> **Task instructions**: Count the lines in the entries that contain "will". Say the number and nothing more.

> **Dataset extract**:

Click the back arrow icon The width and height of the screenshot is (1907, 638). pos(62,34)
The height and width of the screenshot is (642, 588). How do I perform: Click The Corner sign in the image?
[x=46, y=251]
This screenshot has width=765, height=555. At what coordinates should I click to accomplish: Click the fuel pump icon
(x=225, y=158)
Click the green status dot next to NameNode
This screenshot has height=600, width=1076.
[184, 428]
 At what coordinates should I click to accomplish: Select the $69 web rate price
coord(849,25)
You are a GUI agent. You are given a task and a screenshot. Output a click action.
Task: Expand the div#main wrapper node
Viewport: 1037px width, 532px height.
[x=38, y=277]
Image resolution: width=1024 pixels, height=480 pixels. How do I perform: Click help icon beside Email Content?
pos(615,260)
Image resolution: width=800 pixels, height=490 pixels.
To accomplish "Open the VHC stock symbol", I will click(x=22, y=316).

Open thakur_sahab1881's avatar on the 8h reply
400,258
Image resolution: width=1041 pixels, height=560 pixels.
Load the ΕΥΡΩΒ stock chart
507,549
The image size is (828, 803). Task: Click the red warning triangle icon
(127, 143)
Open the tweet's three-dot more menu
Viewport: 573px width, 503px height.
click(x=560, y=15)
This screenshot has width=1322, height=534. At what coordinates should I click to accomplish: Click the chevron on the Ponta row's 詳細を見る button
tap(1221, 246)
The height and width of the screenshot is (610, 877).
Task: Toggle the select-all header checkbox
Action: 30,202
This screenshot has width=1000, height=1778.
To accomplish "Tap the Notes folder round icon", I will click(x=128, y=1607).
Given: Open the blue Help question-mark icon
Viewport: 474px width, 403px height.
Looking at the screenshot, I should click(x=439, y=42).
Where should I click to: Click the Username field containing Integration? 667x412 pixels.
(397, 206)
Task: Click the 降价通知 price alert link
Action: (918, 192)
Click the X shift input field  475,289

> **Your response**: 2